Ainsi si les nécessités de la guerre ne m’avaient imposé une taxe annuelle de 500 l. st. destinée à entretenir des soldats et des matelots, j’aurais probablement dépensa cette somme en achat de meubles, d’habits, de livres, etc. Dans les deux cas la même quantité de travail resterait consacrée à la production ; car la nourriture et le vêtement du soldat et du matelot exigeraient la même somme d’industrie que celle nécessaire pour créer des objets de luxe. Mais il est à remarquer qu’en temps de guerre il se crée une demande additionnelle de soldats et de matelots ; et conséquemment, une guerre que défraie le revenu et non le capital d’une nation est, en définitive, favorable au développement de la population.

La fin de la guerre en me restituant une partie de mon revenu et me permettant de le consacrer de nouveau à acheter des vins, des ameublements et d’autres objets de luxe, doit cependant laisser sans ressources ces hommes qui combattaient l’ennemi.
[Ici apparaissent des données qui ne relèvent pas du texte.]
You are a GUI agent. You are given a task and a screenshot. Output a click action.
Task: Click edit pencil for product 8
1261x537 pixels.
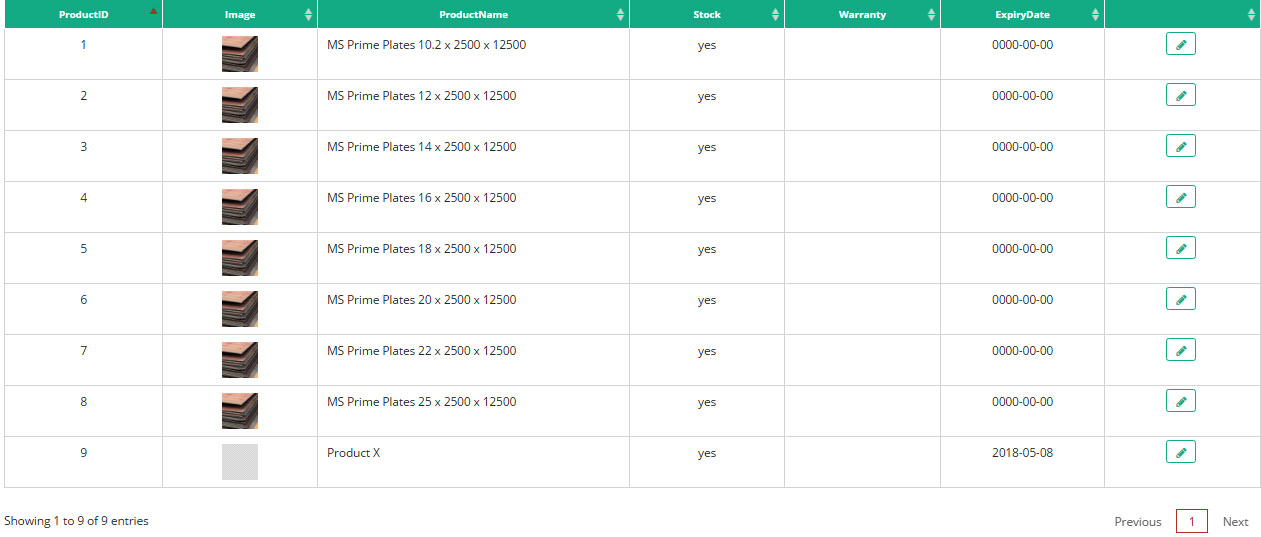point(1181,401)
La population deviendra donc excessive : la concurrence des travailleurs s’aggravera ; les salaires descendront, et la condition des classes laborieuses s’abaissera notablement.

Il est important de citer encore un cas où l’augmentation du revenu net, et même du revenu brut d’un pays, peut très-bien s’allier avec une diminution de travail. Ce cas est celui où l’on substitue le travail des chevaux à celui de l’homme. Si j’emploie cent hommes sur ma ferme, et que je découvre que la nourriture distribuée à cinquante de ces hommes peut servir à entretenir des chevaux et me donner ainsi une plus grande somme de produits, j’écouterai la voix de mon intérêt, et je substituerai sans hésiter les chevaux aux hommes. Mais évidemment la condition de mes ouvriers serait gravement atteinte ; et à moins que mon accroissement de revenu ne soit assez considérable pour me permettre d’employer en même temps hommes et chevaux, il est évident que la population deviendra excessive et descendra d’un degré vers les privations et la misère. Il est évident, en tout cas, que ces hommes ne pourraient être employés en agriculture ; mais si le produit des terres était considérablement accru, ils pourraient trouver du travail dans les manufactures ou à titre de domestiques.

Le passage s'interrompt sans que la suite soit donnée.